How can you give reasons to a Valorant player to come back tomorrow and not take a look at the new competition title? Tell us about loyalty
For us, we always keep two things in mind. The first is that it obviously takes a lot of dedication to be able to master the game. That is, you can play Valorant a lot, but you should feel that you are improving over time. That is important, that you feel that there is a progression; It is somewhat satisfying on an individual basis. In turn, add new content that makes you feel like a novel again and want to repeat that process. Above all, keep it enjoyable and deep in the face of any type of addition. Despite any change, it must remain addictive, challenging. On the other hand, we want to make sure we add new experiences beyond saying, “I’m going to sit down and play forty minutes.” If you have only ten minutes and you don’t want to compete, we want to give you reasons so that you can enjoy multiple ways, not just one.
In a genre like this, where there are other video games that have done so well in the past, what have you learned from them? Is there a specific title that you consider a reference in management and debugging?
There is a lot to learn from those titles that are currently up. League of Legends, Overwatch, Counter-Strike … They are all great games and great successes. All of them are an inspiration to provide new opportunities in our project. It is definitely very important to observe what others do in different settings. Everything that others do well is a good indicator of what we can learn in order to integrate elements into our title. What can we do differently? What have they done well? We think about it to map out our strategy; All that information is really useful.

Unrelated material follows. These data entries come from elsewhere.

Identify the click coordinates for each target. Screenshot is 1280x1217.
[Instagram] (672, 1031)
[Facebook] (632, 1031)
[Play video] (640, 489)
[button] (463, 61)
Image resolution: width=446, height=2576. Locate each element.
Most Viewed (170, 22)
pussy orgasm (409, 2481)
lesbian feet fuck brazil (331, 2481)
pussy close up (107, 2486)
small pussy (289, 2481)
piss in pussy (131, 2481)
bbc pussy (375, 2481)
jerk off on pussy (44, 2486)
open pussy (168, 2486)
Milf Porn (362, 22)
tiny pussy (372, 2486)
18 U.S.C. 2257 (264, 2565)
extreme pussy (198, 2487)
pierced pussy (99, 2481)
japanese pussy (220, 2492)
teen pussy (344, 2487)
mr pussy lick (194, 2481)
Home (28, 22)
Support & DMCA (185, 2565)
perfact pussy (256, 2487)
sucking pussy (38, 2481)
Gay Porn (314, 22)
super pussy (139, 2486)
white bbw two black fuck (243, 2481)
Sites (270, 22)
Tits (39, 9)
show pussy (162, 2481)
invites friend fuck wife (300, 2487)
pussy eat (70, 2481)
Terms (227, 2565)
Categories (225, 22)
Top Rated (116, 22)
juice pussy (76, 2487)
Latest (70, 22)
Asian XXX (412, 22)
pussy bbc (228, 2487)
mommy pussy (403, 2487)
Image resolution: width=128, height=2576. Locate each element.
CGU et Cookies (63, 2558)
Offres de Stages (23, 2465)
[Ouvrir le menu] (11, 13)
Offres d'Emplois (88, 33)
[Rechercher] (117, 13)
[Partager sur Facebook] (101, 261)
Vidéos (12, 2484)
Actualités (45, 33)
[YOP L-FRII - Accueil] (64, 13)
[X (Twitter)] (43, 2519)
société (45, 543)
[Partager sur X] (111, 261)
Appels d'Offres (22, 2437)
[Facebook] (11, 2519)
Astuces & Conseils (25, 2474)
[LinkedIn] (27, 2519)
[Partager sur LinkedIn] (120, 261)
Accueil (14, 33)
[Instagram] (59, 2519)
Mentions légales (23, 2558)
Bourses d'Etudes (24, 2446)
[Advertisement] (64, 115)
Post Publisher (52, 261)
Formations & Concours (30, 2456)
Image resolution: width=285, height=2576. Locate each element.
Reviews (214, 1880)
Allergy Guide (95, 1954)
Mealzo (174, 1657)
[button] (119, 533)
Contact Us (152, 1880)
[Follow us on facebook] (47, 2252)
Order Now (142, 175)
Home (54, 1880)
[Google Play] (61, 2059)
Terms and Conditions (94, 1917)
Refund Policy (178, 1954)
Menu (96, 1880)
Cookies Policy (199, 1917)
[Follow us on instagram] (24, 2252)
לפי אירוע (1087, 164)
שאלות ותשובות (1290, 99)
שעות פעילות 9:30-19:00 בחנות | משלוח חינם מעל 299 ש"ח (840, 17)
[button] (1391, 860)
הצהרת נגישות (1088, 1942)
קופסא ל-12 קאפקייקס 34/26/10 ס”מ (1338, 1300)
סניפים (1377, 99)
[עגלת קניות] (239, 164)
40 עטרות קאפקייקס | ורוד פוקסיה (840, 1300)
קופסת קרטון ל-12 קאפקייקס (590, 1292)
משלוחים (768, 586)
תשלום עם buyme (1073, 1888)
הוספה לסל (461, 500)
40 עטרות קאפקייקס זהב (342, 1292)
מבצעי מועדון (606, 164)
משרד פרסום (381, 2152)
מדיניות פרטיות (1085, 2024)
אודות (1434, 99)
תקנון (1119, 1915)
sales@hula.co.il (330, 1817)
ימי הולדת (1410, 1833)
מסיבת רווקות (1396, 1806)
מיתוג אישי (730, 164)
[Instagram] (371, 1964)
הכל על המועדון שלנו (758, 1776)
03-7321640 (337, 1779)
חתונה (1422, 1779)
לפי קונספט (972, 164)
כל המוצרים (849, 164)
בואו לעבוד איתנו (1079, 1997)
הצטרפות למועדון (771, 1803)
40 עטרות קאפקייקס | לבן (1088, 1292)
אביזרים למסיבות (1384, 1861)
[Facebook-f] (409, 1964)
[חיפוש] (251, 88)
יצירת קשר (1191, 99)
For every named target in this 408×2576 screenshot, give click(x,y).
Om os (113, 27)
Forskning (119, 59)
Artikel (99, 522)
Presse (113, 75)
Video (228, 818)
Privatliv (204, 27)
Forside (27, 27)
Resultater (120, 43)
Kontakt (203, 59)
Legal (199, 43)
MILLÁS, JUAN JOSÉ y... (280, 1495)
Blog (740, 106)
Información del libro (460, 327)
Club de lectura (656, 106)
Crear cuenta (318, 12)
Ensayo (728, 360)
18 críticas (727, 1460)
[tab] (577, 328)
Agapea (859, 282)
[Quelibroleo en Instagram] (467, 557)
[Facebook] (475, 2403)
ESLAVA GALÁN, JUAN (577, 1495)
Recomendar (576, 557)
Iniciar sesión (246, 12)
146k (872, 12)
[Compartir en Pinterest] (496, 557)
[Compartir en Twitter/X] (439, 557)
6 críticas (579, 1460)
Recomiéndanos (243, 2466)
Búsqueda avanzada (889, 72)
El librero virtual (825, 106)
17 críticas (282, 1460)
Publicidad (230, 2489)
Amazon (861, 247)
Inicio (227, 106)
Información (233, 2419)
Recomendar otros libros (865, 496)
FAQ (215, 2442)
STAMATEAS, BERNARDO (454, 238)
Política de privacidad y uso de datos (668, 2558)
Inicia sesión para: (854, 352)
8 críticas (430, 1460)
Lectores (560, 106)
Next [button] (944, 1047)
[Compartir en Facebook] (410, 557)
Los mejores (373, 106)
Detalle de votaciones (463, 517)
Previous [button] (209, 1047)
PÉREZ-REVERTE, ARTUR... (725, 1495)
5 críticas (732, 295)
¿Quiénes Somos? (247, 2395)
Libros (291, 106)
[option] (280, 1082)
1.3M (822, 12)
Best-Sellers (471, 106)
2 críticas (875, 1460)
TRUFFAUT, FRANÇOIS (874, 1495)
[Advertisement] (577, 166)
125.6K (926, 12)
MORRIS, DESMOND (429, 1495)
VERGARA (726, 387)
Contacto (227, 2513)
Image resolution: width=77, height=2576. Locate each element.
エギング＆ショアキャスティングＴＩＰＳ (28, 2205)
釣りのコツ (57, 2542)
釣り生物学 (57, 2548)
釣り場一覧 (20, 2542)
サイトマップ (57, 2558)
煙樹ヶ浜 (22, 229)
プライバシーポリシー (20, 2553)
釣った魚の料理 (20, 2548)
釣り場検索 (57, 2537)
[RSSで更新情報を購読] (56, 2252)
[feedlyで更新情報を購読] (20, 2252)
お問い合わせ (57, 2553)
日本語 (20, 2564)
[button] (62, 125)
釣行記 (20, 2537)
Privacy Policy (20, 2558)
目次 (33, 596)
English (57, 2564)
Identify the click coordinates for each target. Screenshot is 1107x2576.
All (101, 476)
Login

Regarding your specific role in Valorant, what are the main difficulties you usually encounter when designing some aspect of the game?
I think the biggest challenge by far is combining tactical gunplay with the skills each agent has. Always trying to keep balance in those two aspects is the most difficult. Being able to understand how the impact of each skill affects the impact of each bullet is challenging. That forces us to constantly think about how and in what way we will add new weapons and how they will be integrated into each part of the map. We have to think if each addition is going to be tactical enough and if it can break the balance in the game. When we do, it is really satisfying, I have to say.
It is striking that Valorant has really modest requirements. It can be run on virtually any PC. You have stated that this is deliberate, why is it so important for you to put greater access to technical ambition?
We want to make sure that regardless of where you are and the PC you have, you can play. That you do not need a super computer, that you can join a game even if you are with the computer in a cafeteria. Similarly, if you have a large computer, you can play comfortably. We wanted all options to be equally compatible. Apart from that, we firmly believe that there is something really important: you have to play with a high framerate. The higher the FPS rate, the better the sensations at the controls. It will be more cohesive. If the game can run even on a weak computer, and thus we guarantee that the FPS rate is up to par, much better for everyone. And if you have a high-end computer you can even play at 300-odd frames. We believe this is critical to the future success of the game.